(683d) Non-Invasive Screening of Diseases Using an Orally Available Near-Infrared Imaging Agent

Early detection of diseases is crucial to improving the chances of successful treatment, such as curative surgery of cancer or early intervention with disease-modifying treatments to prevent irreversible damage in rheumatoid arthritis. Current methods of detection involve either minimally invasive blood tests or medical imaging modalities. Blood tests can provide large amounts of molecular information but lack spatial information about the site of the disease, and imaging modalities can provide spatial information but only offer anatomical data. Molecular imaging modalities can bridge the gap between the aforementioned techniques, but the drawbacks include safety concerns with ionizing radiation and the associated high cost.

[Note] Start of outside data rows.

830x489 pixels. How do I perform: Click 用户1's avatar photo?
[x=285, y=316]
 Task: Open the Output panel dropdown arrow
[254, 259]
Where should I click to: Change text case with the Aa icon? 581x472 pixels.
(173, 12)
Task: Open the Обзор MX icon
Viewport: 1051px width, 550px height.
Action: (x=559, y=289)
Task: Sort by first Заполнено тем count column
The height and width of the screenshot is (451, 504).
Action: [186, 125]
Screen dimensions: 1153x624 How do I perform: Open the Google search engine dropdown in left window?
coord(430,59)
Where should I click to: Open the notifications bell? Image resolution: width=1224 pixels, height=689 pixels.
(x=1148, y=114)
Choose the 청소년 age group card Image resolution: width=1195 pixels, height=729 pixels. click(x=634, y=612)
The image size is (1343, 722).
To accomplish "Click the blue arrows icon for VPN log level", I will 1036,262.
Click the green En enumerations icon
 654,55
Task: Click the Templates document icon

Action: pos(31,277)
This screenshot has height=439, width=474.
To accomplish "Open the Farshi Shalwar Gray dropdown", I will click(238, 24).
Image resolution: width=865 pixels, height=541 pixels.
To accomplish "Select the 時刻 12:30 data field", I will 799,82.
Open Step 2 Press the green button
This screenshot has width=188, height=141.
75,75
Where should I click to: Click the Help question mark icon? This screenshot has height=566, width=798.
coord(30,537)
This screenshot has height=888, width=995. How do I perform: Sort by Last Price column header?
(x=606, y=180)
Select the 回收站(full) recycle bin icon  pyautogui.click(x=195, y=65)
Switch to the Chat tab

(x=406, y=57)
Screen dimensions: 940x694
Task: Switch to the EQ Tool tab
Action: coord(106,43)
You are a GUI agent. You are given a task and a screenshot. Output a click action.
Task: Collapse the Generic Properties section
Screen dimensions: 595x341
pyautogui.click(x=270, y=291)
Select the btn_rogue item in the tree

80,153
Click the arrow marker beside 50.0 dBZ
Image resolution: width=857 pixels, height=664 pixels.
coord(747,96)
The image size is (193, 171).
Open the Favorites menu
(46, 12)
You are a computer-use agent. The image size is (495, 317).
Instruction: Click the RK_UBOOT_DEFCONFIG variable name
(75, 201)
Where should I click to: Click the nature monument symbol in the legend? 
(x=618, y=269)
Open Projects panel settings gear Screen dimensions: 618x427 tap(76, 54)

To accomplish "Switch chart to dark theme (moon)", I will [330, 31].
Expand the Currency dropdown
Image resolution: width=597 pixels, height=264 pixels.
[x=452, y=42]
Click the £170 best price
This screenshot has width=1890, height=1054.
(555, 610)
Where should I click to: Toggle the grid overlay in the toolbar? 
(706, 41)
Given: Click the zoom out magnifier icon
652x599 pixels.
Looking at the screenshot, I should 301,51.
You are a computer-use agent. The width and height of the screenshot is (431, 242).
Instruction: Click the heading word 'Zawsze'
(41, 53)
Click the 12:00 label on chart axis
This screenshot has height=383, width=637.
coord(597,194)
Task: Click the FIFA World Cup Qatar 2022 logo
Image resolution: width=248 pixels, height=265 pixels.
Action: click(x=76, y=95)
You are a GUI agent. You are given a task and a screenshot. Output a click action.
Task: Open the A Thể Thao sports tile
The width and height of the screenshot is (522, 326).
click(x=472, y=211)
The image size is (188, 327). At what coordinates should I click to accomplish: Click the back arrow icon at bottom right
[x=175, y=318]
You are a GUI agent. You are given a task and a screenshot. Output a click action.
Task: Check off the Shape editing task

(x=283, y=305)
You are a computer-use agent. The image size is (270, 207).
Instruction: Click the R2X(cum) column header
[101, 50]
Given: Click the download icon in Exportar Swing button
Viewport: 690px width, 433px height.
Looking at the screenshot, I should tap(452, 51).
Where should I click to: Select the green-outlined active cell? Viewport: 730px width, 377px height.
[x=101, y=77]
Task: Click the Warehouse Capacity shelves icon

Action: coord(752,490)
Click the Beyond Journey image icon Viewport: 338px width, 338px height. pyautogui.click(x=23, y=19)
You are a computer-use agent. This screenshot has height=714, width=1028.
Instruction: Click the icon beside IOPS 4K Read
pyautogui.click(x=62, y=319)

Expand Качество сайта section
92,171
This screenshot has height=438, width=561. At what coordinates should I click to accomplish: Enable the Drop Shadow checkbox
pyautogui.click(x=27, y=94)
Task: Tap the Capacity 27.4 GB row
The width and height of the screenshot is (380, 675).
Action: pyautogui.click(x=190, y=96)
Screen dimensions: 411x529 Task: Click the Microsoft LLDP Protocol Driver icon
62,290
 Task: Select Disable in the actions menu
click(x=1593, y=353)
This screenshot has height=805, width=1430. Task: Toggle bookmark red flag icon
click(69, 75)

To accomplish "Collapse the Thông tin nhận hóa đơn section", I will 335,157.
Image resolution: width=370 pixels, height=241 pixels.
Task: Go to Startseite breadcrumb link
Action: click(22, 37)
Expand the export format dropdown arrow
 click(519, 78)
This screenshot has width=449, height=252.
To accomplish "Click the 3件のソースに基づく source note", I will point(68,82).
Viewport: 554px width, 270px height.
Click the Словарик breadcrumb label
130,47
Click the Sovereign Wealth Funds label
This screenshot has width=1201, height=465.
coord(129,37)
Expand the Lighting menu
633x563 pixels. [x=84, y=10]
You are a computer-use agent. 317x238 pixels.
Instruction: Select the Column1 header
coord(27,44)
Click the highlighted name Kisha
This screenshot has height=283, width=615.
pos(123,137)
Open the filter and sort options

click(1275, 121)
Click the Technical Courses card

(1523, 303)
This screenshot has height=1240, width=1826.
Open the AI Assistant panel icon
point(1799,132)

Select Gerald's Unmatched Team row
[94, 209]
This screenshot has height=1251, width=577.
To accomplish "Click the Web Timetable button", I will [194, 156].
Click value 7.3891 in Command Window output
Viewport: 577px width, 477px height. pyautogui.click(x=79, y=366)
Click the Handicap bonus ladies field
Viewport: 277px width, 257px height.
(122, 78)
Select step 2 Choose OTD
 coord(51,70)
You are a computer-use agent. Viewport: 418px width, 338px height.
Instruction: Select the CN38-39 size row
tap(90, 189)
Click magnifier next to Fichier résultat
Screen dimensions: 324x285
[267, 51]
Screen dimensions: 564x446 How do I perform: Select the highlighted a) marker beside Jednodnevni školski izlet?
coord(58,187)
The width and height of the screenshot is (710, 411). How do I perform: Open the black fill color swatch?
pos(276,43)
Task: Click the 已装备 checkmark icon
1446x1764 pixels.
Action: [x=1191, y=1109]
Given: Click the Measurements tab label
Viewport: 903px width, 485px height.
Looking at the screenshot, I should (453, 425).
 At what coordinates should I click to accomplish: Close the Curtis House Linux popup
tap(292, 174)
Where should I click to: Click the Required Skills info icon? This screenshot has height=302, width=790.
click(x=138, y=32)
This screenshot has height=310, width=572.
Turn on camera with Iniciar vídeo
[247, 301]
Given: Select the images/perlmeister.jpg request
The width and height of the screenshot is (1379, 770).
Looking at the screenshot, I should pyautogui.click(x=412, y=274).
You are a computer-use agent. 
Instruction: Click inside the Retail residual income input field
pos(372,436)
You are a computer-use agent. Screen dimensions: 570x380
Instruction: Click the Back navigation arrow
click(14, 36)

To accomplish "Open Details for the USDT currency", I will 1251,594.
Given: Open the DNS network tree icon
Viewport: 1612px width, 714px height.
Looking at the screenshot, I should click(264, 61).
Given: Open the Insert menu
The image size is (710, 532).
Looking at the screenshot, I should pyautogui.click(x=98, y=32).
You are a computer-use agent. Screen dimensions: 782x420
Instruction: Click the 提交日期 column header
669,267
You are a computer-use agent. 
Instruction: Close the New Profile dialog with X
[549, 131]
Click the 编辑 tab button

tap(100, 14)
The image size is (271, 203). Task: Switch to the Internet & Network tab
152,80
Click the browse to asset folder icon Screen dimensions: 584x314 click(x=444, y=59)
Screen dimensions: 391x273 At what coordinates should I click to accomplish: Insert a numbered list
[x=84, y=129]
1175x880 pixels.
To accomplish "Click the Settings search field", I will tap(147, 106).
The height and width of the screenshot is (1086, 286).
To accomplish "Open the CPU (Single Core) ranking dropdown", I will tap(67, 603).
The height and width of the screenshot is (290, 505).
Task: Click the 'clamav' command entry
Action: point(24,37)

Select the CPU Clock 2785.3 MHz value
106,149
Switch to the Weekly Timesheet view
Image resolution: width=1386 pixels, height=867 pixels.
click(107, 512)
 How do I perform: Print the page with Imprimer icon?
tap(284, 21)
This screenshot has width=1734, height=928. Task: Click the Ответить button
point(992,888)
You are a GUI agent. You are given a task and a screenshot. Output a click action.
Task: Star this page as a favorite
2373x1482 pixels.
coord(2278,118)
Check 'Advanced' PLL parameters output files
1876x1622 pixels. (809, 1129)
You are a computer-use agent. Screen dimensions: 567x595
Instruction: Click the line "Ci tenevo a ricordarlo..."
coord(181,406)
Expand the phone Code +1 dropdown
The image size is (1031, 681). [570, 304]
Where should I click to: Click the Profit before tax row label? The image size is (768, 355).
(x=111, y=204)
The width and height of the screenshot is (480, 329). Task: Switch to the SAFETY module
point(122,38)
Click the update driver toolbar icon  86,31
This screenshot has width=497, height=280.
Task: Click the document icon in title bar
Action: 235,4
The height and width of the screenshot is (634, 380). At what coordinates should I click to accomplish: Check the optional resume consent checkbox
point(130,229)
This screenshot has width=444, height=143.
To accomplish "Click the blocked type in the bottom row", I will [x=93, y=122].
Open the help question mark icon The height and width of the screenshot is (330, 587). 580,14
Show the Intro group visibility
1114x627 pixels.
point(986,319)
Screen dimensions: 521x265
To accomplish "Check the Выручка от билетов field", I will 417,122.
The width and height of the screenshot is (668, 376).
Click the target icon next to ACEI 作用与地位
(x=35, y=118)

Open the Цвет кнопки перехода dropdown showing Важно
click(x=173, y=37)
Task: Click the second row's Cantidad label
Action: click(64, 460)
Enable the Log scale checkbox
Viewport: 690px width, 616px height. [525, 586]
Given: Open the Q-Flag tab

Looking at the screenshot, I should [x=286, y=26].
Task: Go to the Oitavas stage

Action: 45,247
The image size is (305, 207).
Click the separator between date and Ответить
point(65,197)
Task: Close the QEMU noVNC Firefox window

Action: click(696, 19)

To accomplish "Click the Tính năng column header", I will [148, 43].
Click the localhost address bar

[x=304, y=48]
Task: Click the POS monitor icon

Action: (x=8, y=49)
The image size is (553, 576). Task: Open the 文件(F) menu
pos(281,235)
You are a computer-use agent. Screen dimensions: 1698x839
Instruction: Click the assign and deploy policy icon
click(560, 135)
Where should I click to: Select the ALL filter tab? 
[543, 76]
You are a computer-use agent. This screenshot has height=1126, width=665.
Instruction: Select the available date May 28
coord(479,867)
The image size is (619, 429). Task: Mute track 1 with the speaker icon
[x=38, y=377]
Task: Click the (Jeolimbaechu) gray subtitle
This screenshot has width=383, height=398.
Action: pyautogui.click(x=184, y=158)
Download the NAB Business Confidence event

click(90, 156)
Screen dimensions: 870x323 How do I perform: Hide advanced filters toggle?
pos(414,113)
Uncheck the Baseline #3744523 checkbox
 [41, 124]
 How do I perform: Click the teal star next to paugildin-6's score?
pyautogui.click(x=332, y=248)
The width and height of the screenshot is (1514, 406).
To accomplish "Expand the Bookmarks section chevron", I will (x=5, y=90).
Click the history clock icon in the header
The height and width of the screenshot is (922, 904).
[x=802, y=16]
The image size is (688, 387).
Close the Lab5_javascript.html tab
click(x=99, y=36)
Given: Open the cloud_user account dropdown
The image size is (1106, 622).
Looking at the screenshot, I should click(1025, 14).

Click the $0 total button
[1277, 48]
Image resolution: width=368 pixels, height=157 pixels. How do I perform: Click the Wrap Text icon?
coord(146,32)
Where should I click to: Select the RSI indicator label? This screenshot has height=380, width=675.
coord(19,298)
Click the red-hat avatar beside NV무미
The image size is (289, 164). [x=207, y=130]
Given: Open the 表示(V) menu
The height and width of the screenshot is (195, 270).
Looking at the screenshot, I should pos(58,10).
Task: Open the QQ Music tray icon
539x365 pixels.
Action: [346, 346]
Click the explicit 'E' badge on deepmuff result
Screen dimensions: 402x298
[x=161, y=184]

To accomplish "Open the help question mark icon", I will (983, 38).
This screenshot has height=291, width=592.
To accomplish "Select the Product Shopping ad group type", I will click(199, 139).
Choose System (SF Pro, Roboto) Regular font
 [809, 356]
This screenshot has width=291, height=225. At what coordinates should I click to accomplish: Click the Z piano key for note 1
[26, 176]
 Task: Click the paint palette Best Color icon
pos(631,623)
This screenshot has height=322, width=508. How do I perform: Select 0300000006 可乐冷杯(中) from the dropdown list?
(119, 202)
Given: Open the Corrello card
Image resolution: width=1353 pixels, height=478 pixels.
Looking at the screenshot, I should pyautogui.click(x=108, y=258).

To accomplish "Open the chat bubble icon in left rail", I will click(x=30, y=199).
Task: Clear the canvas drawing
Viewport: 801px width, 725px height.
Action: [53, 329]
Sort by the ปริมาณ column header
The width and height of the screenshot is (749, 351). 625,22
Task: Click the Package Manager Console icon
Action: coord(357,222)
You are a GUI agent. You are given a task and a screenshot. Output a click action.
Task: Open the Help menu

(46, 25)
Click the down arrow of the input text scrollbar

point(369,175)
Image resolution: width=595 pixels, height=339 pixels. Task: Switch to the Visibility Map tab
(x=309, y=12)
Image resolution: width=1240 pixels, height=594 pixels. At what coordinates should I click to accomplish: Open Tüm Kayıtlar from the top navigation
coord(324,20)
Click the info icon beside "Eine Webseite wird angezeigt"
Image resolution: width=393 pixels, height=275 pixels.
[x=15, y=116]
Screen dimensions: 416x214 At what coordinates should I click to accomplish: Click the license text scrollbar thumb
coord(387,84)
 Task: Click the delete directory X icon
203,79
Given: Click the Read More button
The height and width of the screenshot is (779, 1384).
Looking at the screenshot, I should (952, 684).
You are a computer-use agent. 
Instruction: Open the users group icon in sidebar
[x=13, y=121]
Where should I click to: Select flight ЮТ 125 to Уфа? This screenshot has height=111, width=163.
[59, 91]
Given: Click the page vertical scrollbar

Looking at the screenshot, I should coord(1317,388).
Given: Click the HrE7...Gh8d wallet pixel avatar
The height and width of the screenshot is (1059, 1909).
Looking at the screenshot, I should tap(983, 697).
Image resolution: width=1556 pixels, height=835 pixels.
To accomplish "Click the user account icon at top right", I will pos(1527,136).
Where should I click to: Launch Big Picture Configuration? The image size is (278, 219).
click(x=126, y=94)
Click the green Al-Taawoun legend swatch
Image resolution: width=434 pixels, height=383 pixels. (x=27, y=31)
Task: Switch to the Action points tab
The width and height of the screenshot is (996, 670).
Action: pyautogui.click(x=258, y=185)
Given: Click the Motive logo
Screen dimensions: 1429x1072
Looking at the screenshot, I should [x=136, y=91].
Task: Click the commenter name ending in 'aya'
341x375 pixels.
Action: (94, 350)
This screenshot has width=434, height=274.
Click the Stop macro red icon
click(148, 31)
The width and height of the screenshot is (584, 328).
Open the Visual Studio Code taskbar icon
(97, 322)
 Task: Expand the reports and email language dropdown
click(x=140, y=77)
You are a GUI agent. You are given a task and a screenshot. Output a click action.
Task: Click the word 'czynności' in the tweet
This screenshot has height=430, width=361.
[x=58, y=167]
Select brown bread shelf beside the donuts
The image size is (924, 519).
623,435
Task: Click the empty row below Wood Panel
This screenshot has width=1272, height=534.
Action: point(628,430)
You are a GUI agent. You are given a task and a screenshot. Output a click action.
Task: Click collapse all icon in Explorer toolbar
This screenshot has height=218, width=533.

We aimed at developing a near-infrared orally available imaging agent to detect diseases non-invasively. This technique employs near-infrared fluorescence as a method of detection that makes the process safe (non-ionizing radiation) but limits the detection of diseases within 1 to 2 cm from the surface of the skin. This method of detection is easily portable, cheap and the use of an orally available imaging agent makes it completely non-invasive. Importantly, oral delivery avoids associated risks with parenteral delivery and could improve compliance in a screening setting.

As proof of concept, we chose a single-digit nanomolar integrin binding peptidomimetic as a model system. The small molecule ligand has the highest affinity for α_vβ₃ integrin, which is highly expressed on certain forms on cancer and on macrophages present at sites of inflammation such as arthritic joints. The binder was conjugated to several near-infrared dyes in order to make a series of agents with varying physicochemical and optical properties to ascertain what properties are important for orally available imaging agents. In vitro and preliminary in vivo experiments were conducted to find the agent that had the best mix of oral bioavailability, in vivo optical properties and specificity. Based on these results the IRDye 800CW conjugate was used in an orthotopic breast cancer model to show that this method of detection is effective following oral delivery. We were able to produce target-to-background ratios (TBR) of 4.7 and tumor-to-muscle ratios over 20 using our method of delivery and detection. A mechanistic model based on partial differential equations was also made to correlate the properties of the agents to TBR, in order to highlight the most important properties from a quantitative pharmacokinetic and transport perspective.